## Record extracts
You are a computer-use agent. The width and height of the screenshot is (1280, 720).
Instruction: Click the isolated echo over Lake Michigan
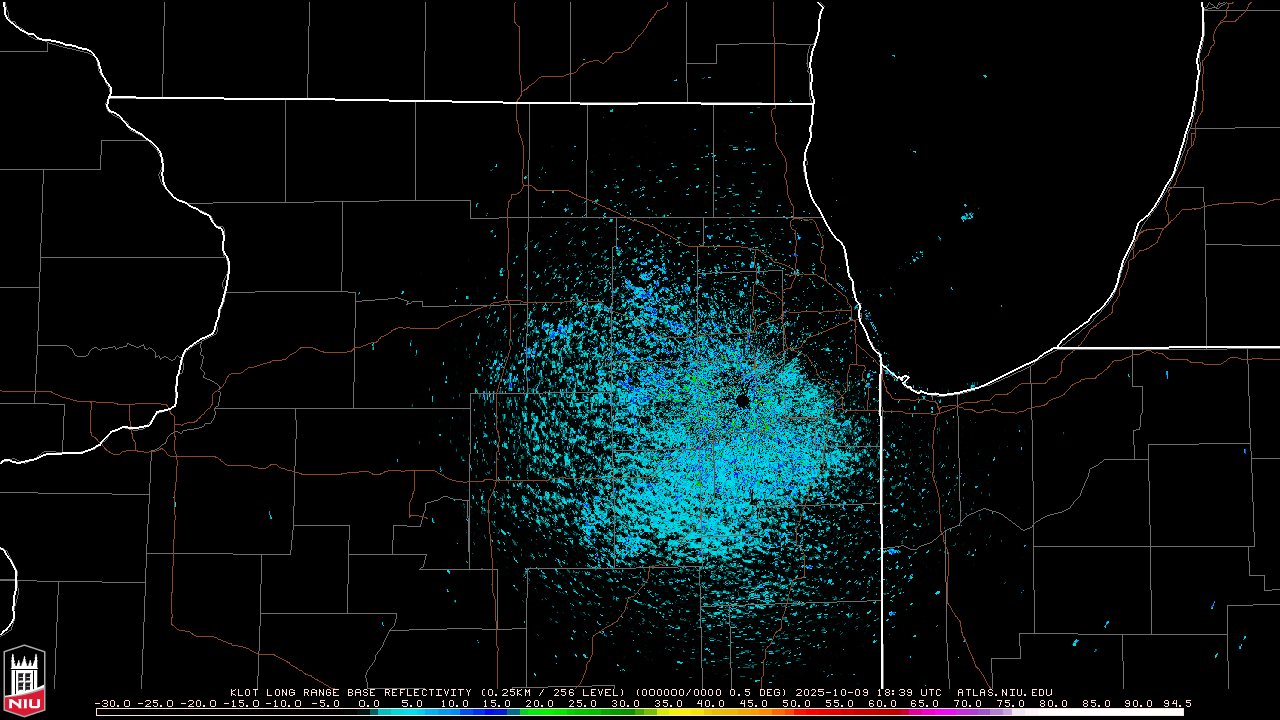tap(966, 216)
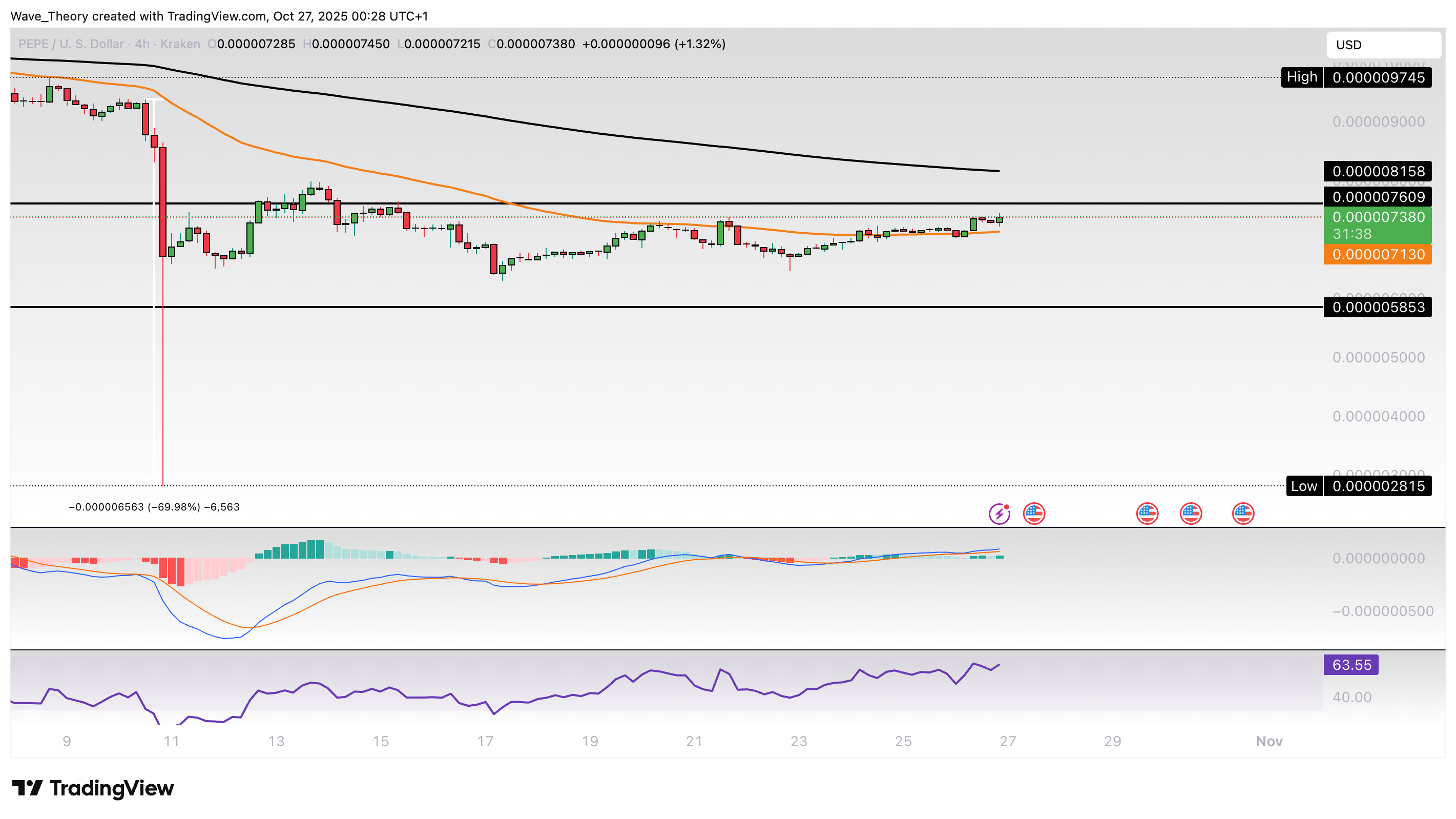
==
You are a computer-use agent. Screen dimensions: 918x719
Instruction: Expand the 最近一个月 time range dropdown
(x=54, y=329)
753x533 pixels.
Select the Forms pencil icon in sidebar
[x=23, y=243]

## Task to carry out
Pick out each line in the records above that contains the string "computer" and copy those lines in full. Treat the match as case-sensitive.

## Full response
You are a computer-use agent. The width and height of the screenshot is (1280, 720).
You are a computer-use agent. Screen dimensions: 918x719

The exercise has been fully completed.